The quarterback must pass the statistical line of scrimmage to avoid the sack. If a passer is sacked in his own end zone, the result is a safety and the defending team is awarded two points, unless the football is fumbled and recovered either in the end zone by the defense, or outside the end zone in which would be resulted in a touchdown for the defense.

Statistical record rules

To be considered a sack, the quarterback must intend to throw a forward pass. If the play is designed for the quarterback to rush (run) the ball, any loss is subtracted from the quarterback's rushing total (and the play is ruled a tackle for loss as opposed to a sack). If the quarterback's intent is not obvious, statisticians use certain criteria, such as the offensive line blocking scheme, to decide. Unique situations where a loss reduces a quarterback's rushing total (not a sack) are "kneel downs" (used to run time off the game clock).
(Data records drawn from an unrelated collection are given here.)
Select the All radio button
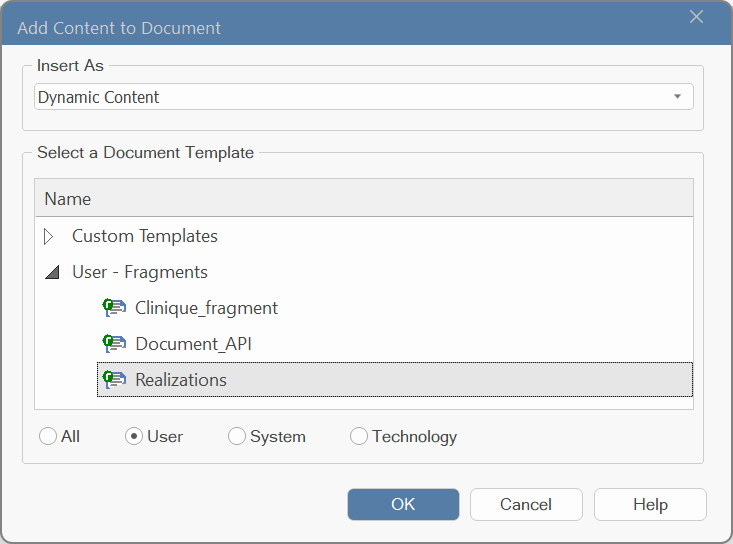The height and width of the screenshot is (544, 733). (48, 437)
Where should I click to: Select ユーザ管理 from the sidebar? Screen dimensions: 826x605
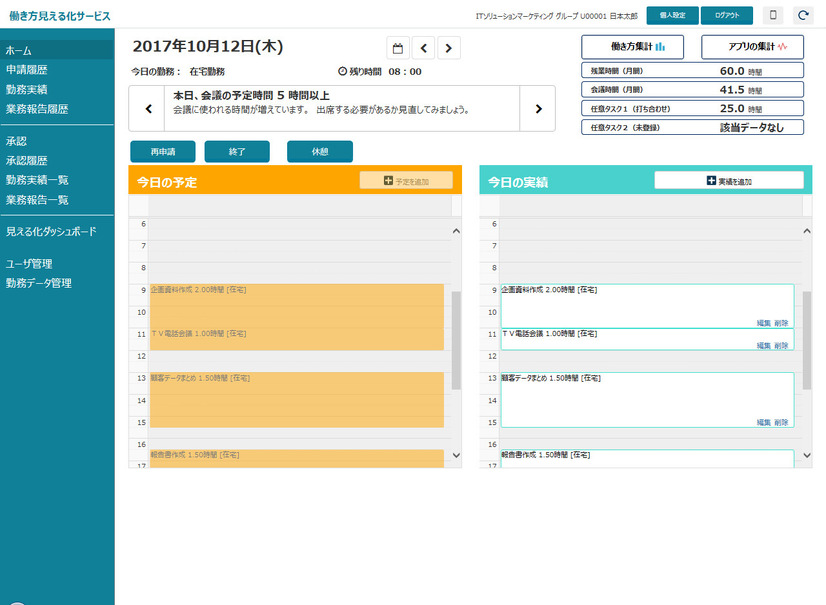point(29,264)
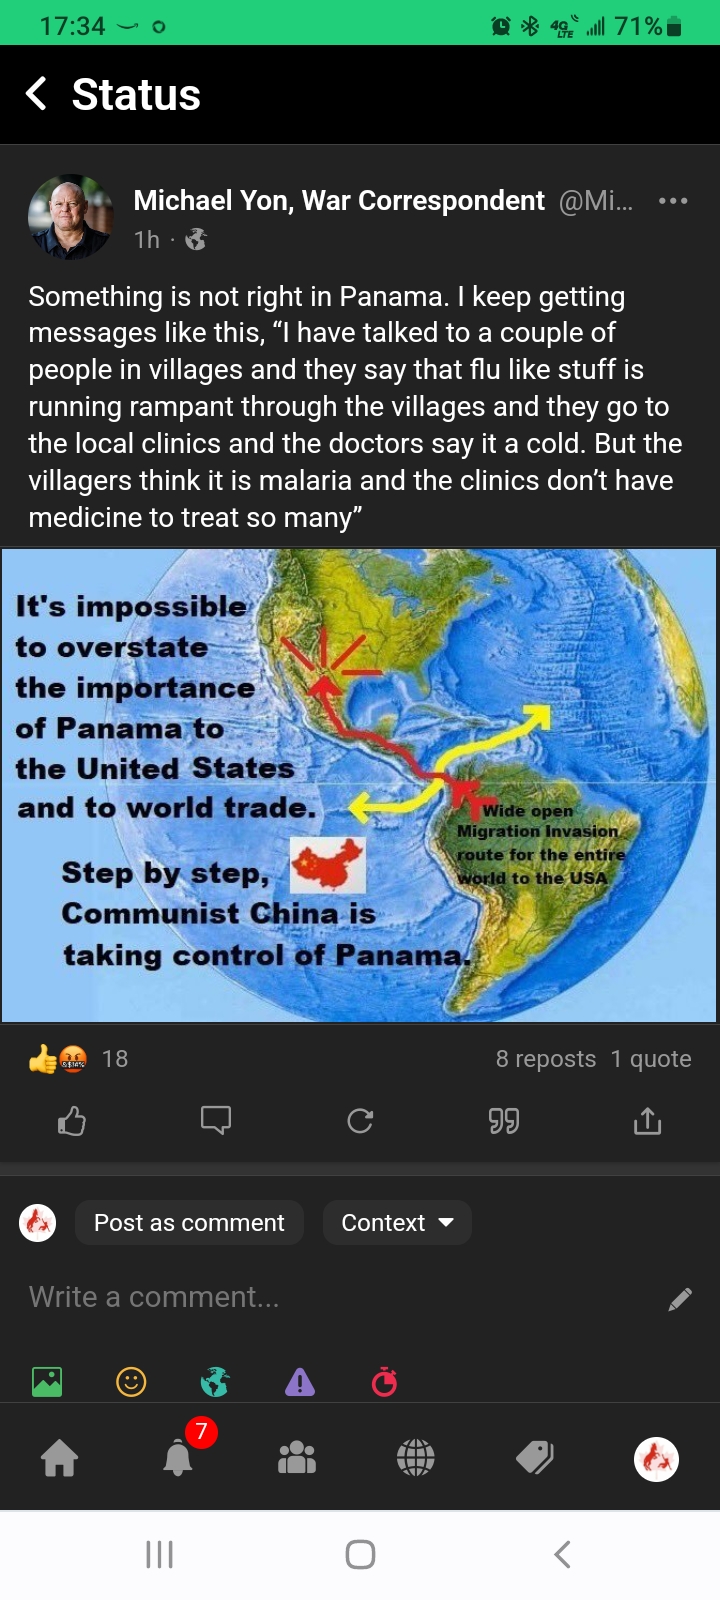
Task: Tap Post as comment button
Action: point(189,1222)
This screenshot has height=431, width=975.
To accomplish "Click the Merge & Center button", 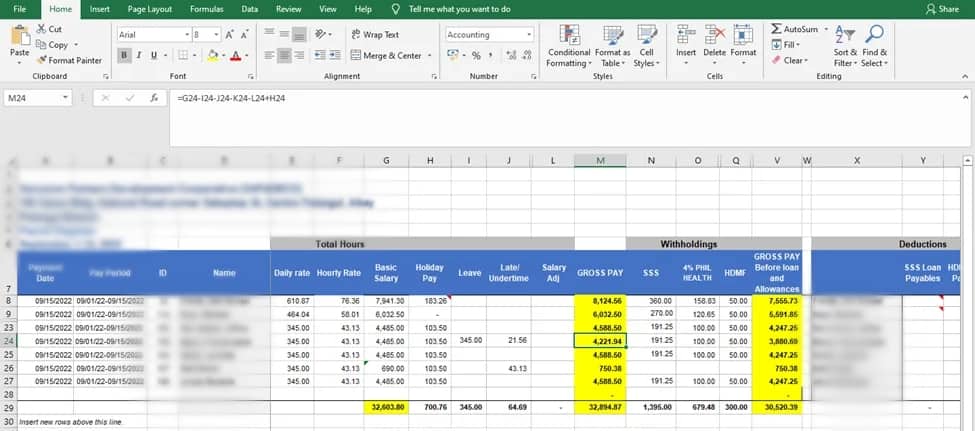I will click(385, 56).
A player will receive credit for half of a sack when multiple players contribute to the sacking of a quarterback, even if more than two players contributed.
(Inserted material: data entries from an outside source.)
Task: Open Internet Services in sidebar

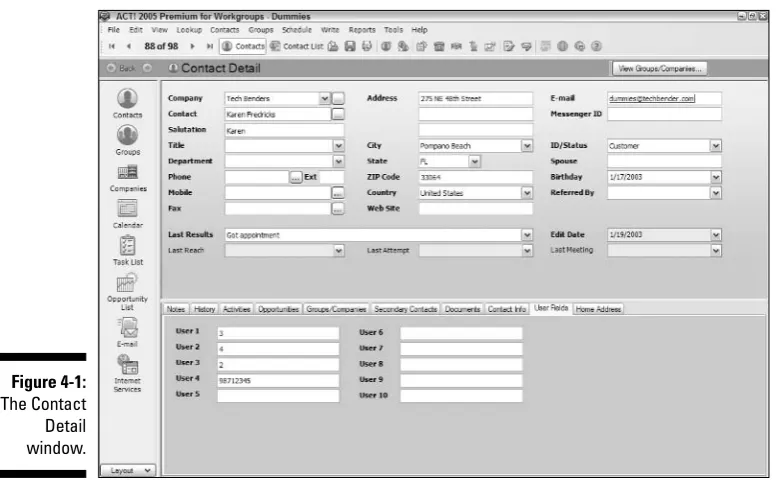Action: (127, 373)
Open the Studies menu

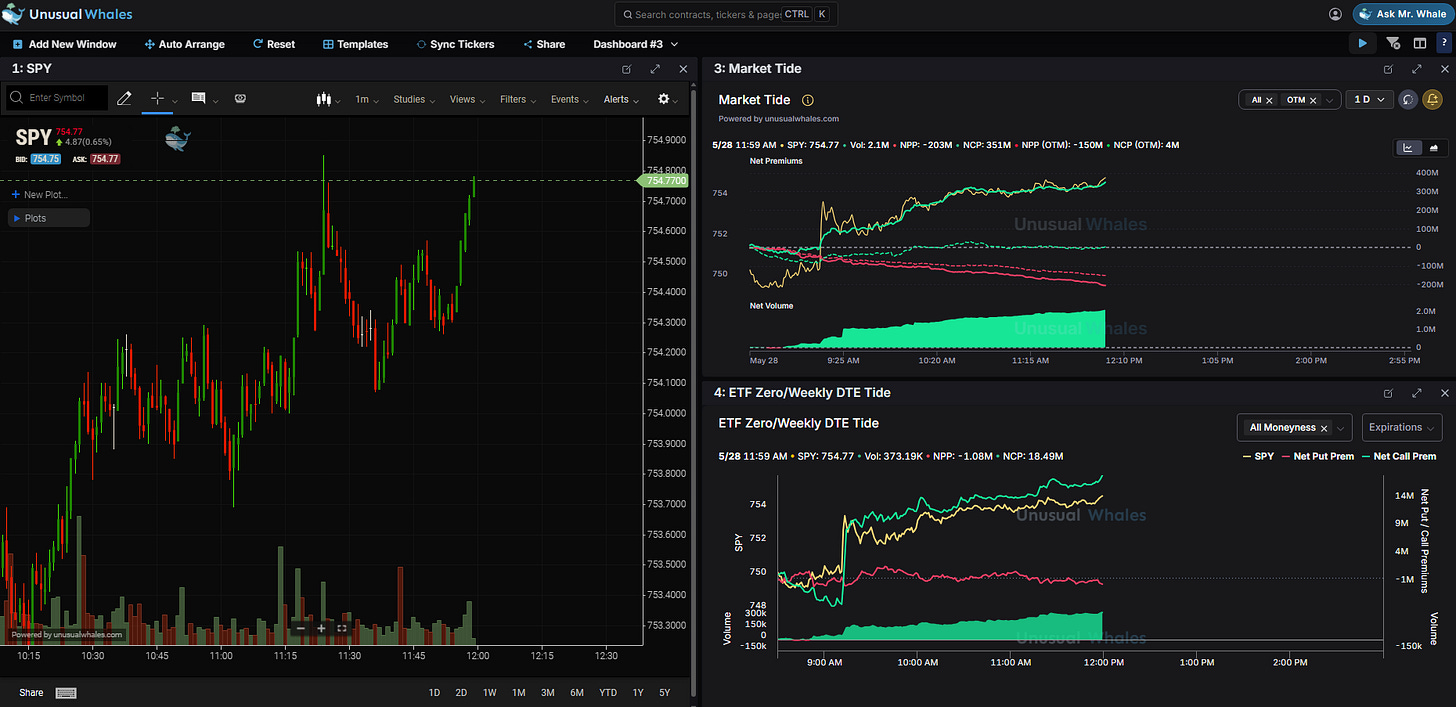coord(414,99)
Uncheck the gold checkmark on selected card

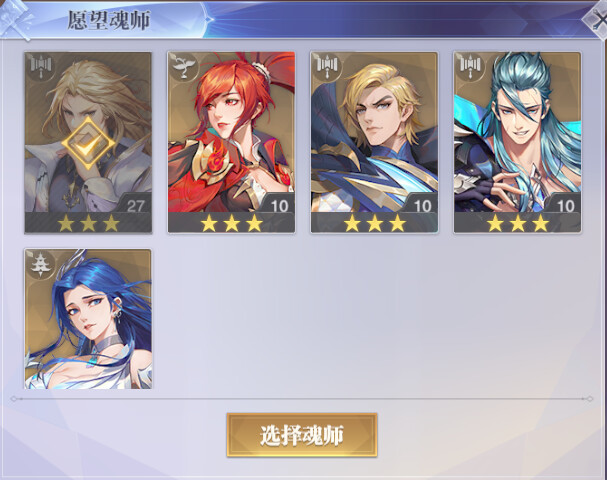(88, 143)
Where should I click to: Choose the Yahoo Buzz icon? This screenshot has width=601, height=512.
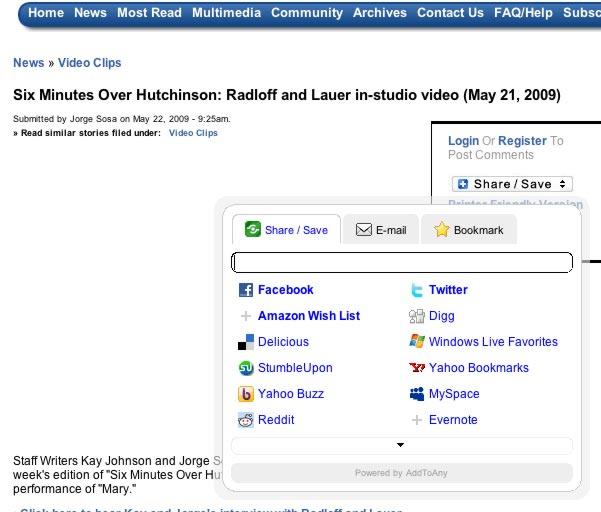tap(246, 394)
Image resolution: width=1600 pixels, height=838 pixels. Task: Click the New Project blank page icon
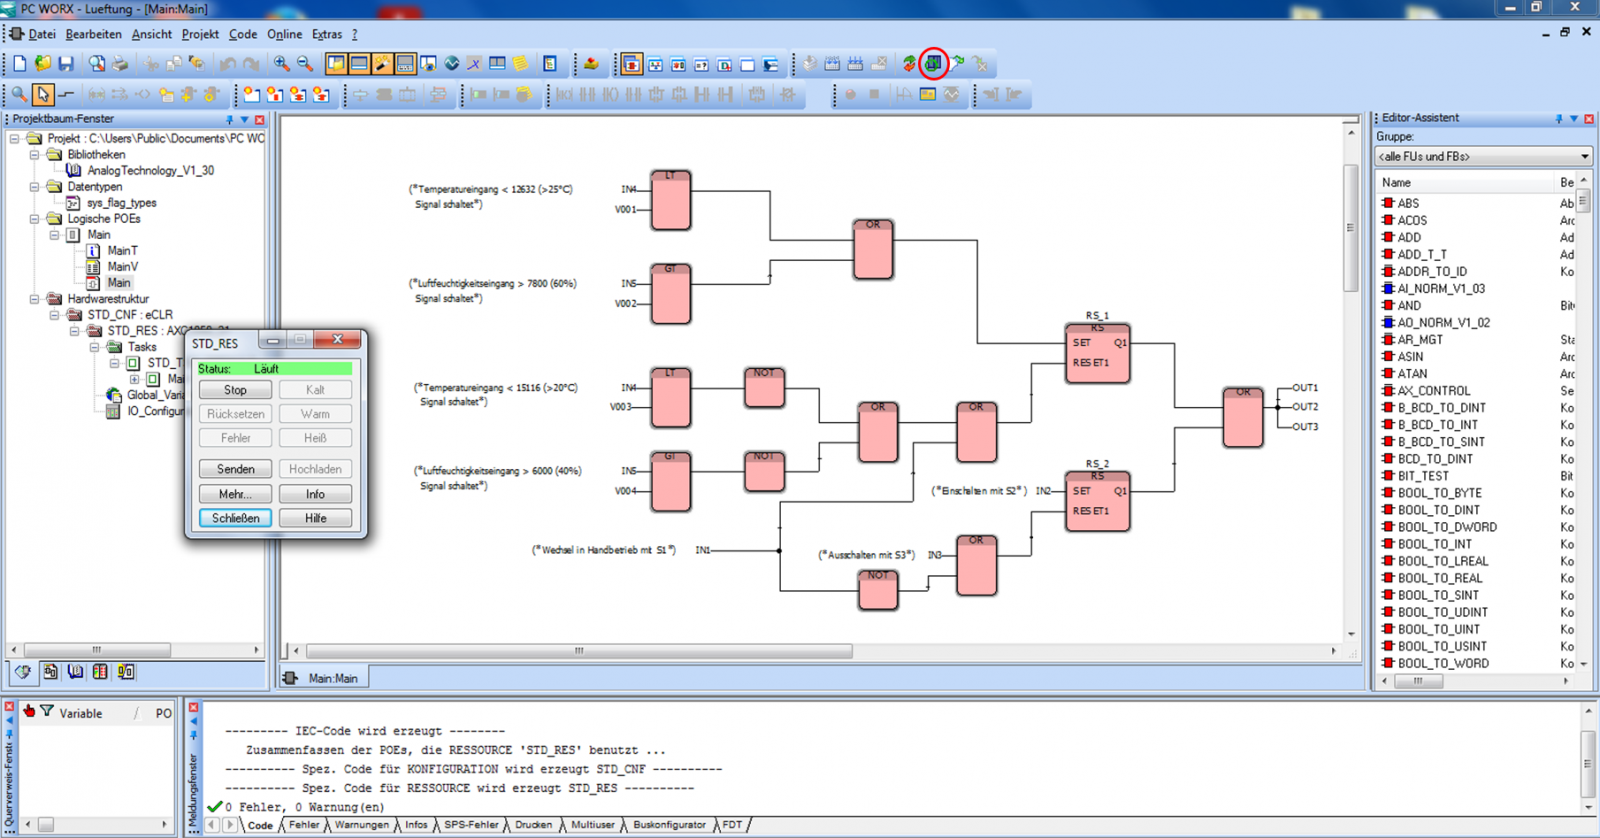click(19, 64)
In the National Football League (NFL), it is possible to record a sack for zero yards. The NFL subtract yards lost due to sacks from teams' passing totals (though the quarterback's individual passing total stats remain unchanged), while the NCAA subtracts sack yardage from individual rushing totals.

History

The term "sack" was first popularized in the 1960s by Hall of Fame defensive end Deacon Jones, who felt that a quarterback being sacked devastated the offense in the same way that a city was devastated when it was sacked. In 1999, Jones provided a Los Angeles Times reporter with some other detailed imagery about his forte: "You take all the offensive linemen and put them in a burlap bag, and then you take a baseball bat and beat on the bag. You're sacking them, you're bagging them. And that’s what you're doing with a quarterback."

According to former NFL coach Marv Levy, Washington Redskins coach George Allen may have coined the term when referring to Dallas Cowboys quarterback Craig Morton when he purportedly stated before a game, "Before we play those Dallas Cowboys, we’re going to take that Morton salt and pour him into a sack."
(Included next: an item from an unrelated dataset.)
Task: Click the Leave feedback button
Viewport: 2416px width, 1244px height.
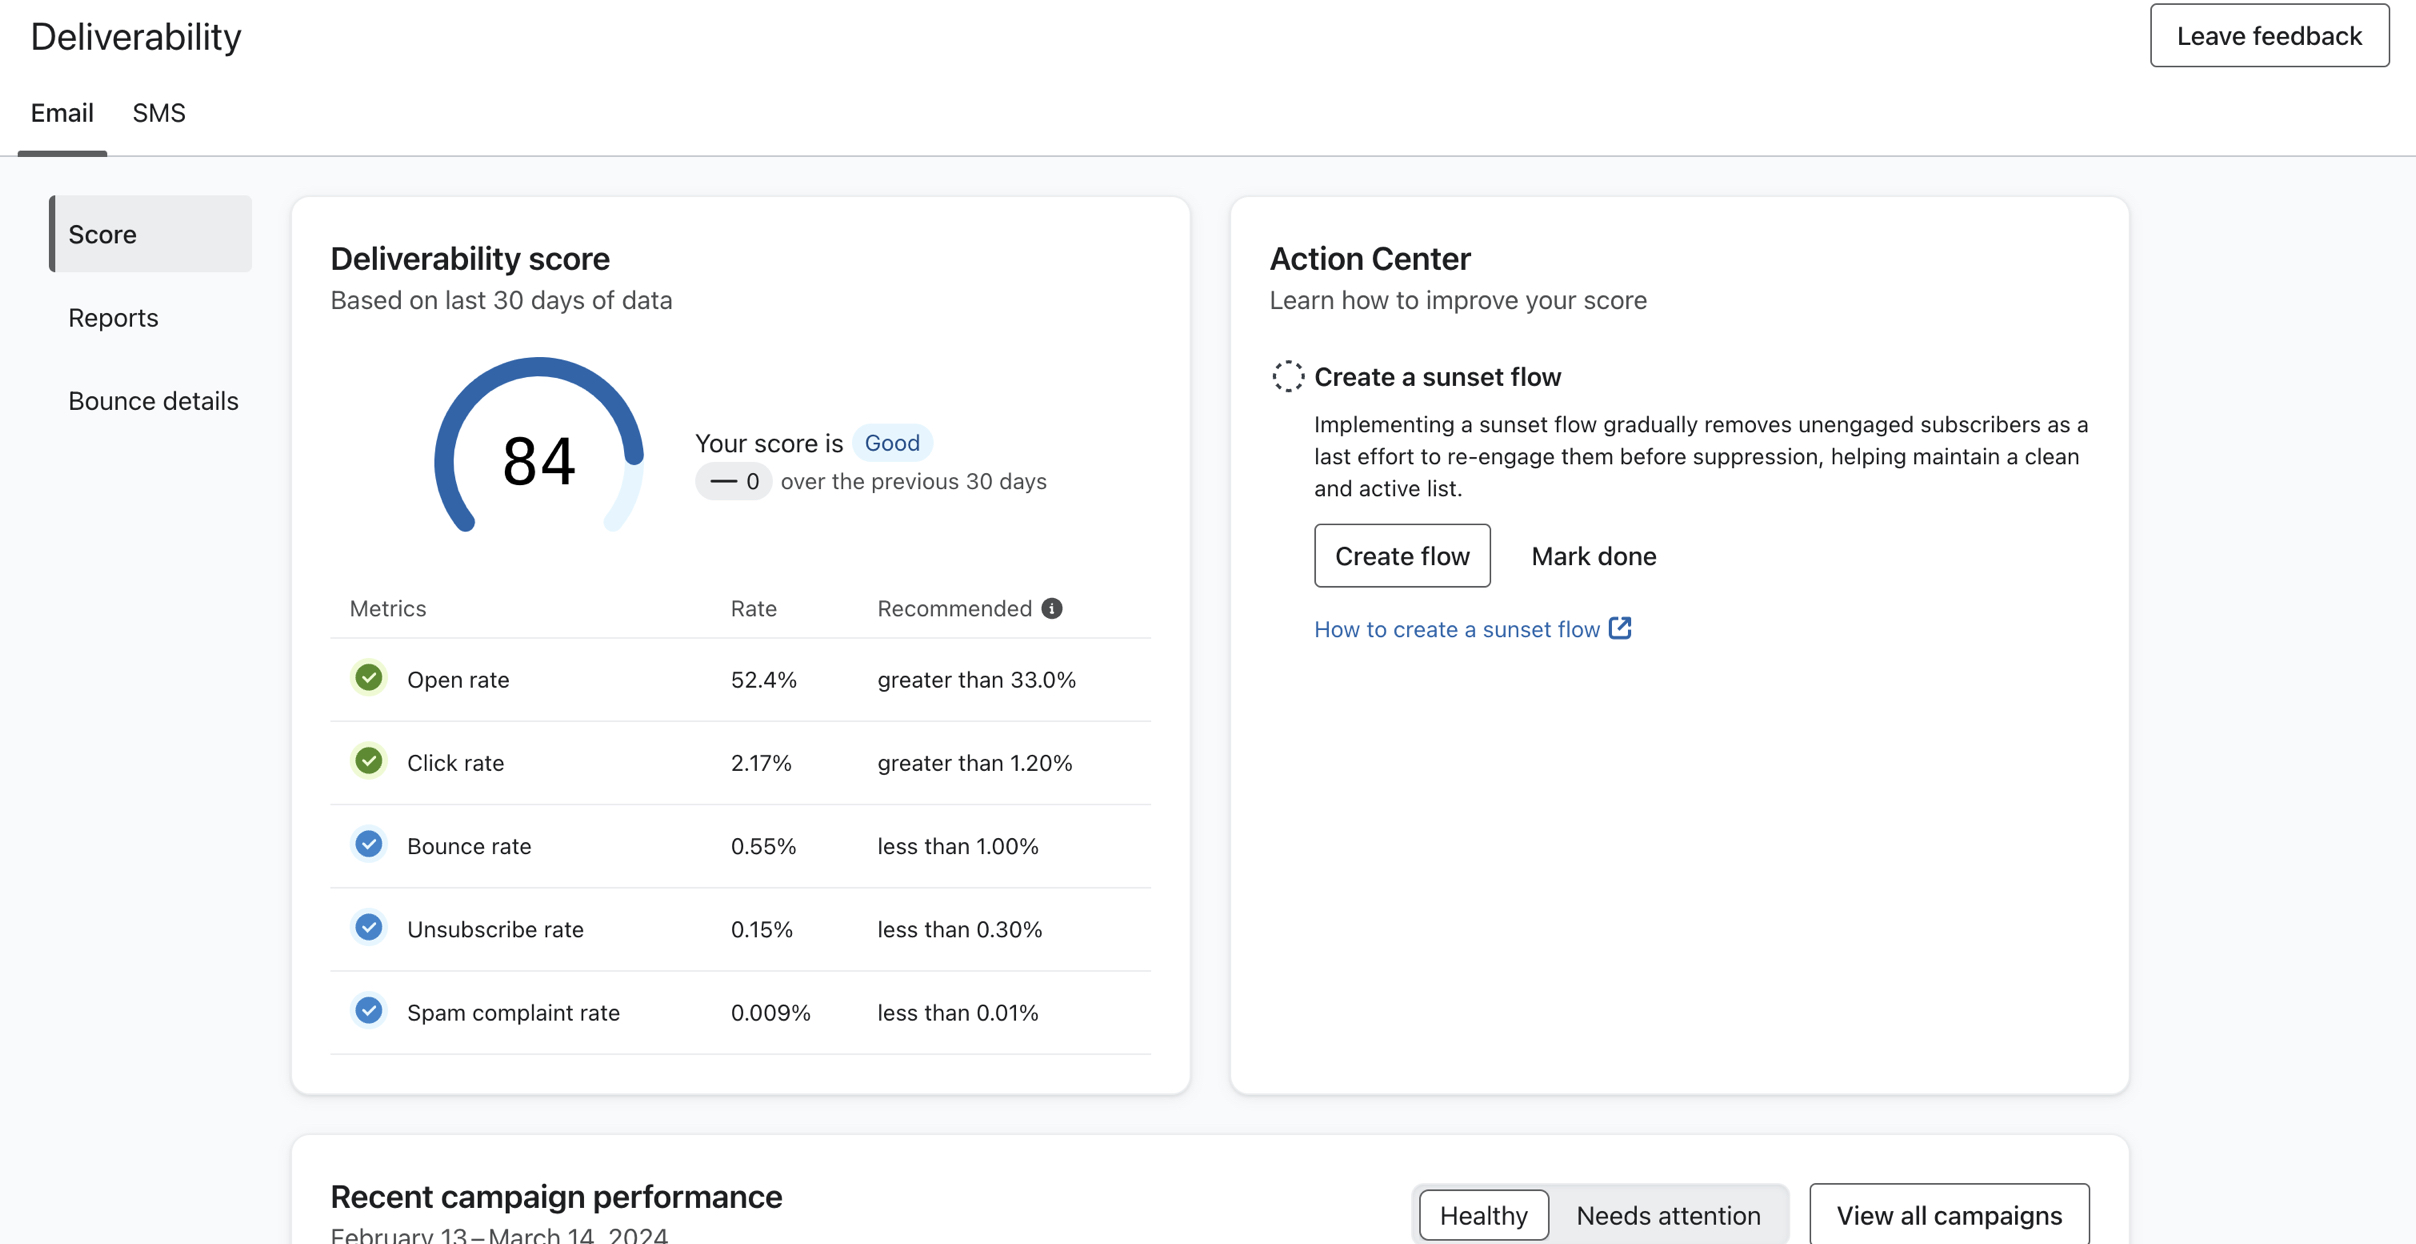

Prior to "sack", the term "dump" was often used, as the NFL's statistical office recorded all sacks under "dumping the passer".

The NFL only began to keep track of times passers lost yardage in 1961 and no credit was given to the defensive player responsible until 1982. Researcher John Turney of the Pro Football Researchers Association estimated that Jones recorded 173½ sacks in his career.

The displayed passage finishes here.